OPDRACHTEN:
a: Kun je de alinea uit de bron hieronder die begint met "Van een informele communicatiecultuur" beknopt als opsomming weergeven, met behoud van de belangrijkste feiten?
b: Kun je het deel van de verzamelde gegevens vanaf het begin tot en met de regel met "will (x=134, y=752)." weergeven als JSON-lijst van strings, met één string per regel en zonder lege regels?

BRON:

═══

Het vertrouwen tussen collega’s en teams van afdelingen is afhankelijk van een aantal factoren, waaronder elkaar beschouwen als gelijke. In het algemeen beschouwen collega’s elkaar binnen de afdelingen als gelijk. Wanneer collega’s werkzaam zijn in de projectorganisatie en een stafadeling, wordt dit ook zo ervaren. Ze ervaren geen ongelijkheid tussen de verschillende afdelingen en projectorganisatie, ondanks dat zij bewust zijn van de formele verschillen in functie, verantwoordelijkheden en inschaling. Dit is zeer positief, het geeft aan dat leidinggevenden en werknemers op hetzelfde niveau met elkaar durven te praten. Een tweede factor in de vertrouwensband is het delen van kennis en informatie. Binnen de afdelingen gebeurt dit voldoende, maar tussen de afdelingen verloopt dit stroef. Afdelingen zijn afhankelijk van de informatie uit projectteams en andere afdelingen, maar communiceren hier slecht over. Dit speelt tussen de onderzochte lijnafdelingen en de projectorganisatie. Door slechte communicatie, neemt men ongevraagd taken van andere disciplines over. Zeker in tijden van hoge werkdruk is men geneigd zich te verhalen op de verantwoordelijkheden van de afdeling waar de werknemer werkzaam is. Dit staat haaks op de kernwaarden van het TenneT-beleid omtrent samenwerken. De derde factor die bijdraagt aan het vertrouwen, is gezamenlijk werken aan dezelfde belangen. Dit vraagt om een toewijding tot werken als een eenheid binnen het project. Dat gebeurt binnen TenneT als het gaat om het realiseren van de hoogspanningslijn, wat tevens het gezamenlijke belang is van de samenwerking. Echter heeft de projectorganisatie belang bij de prestatiedoelen die met het managementteam besproken zijn. Deze hebben effect op inkoopcontracten en omgevingsmanagement, waardoor er botsing ontstaat tussen meerdere disciplines. In dat op zicht is er wel degelijk sprake van meerdere belangen.

5.1.4 Informele communicatiecultuur

Van een informele communicatiecultuur spreekt men als samenwerkingsdoelen flexibel zijn en doelen in samenspraak met werknemers bepaald worden. De samenwerkingsdoelen van TenneT zijn deels flexibel. De projectdoelstelling staat vast, maar hoe de planning over de afdelingen verspreid ligt, kan variëren per project. Tevens kan bij uitloopt een doel veranderd worden als dit nodig is. De doelstellingen van het project worden niet in samenspraak met managers van lijn- en stafafdelingen gemaakt. De projectmanagers hebben geen invloed op de doelstellingen die bij het projectbereik horen, zij krijgen dit van bovenaf op hun bord geschoven. Over de doelen die de verschillende afdelingen hebben, wordt te weinig gecommuniceerd en afgestemd. Tot slot hebben de werknemers in het algemeen een open houding tegen elkaar en kan feedback altijd gegeven worden.

═══

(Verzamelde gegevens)
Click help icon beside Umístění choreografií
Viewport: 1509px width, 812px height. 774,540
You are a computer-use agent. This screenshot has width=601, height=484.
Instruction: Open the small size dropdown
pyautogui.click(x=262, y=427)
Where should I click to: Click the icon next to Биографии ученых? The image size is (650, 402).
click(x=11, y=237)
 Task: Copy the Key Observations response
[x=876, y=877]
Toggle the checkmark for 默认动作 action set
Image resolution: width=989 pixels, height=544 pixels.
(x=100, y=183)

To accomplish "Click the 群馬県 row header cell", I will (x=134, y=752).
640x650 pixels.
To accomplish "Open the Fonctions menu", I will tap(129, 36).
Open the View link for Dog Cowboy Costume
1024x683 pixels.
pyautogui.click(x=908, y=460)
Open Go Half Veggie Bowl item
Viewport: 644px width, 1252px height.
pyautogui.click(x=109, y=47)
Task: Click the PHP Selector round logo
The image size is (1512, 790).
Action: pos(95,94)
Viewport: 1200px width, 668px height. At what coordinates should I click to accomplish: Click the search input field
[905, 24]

═══

VERWACHTE ANTWOORDEN:
a:
- Een informele communicatiecultuur betekent dat samenwerkingsdoelen flexibel zijn en in samenspraak met werknemers worden bepaald.
- De samenwerkingsdoelen van TenneT zijn deels flexibel. De projectdoelstelling staat vast, maar de verdeling van de planning over de afdelingen kan per project verschillen.
- Bij uitloop kan een doel zo nodig worden veranderd.
- Projectdoelstellingen worden niet in samenspraak met managers van lijn- en stafafdelingen opgesteld.
- Projectmanagers hebben geen invloed op de doelstellingen van het projectbereik. Die worden hun van bovenaf opgelegd.
- Over de doelen van de verschillende afdelingen wordt te weinig gecommuniceerd en afgestemd.
- Werknemers zijn in het algemeen open naar elkaar, en feedback kan altijd worden gegeven.

b:
[
  "Click help icon beside Umístění choreografií",
  "Viewport: 1509px width, 812px height. 774,540",
  "You are a computer-use agent. This screenshot has width=601, height=484.",
  "Instruction: Open the small size dropdown",
  "pyautogui.click(x=262, y=427)",
  "Where should I click to: Click the icon next to Биографии ученых? The image size is (650, 402).",
  "click(x=11, y=237)",
  " Task: Copy the Key Observations response",
  "[x=876, y=877]",
  "Toggle the checkmark for 默认动作 action set",
  "Image resolution: width=989 pixels, height=544 pixels.",
  "(x=100, y=183)",
  "To accomplish \"Click the 群馬県 row header cell\", I will (x=134, y=752)."
]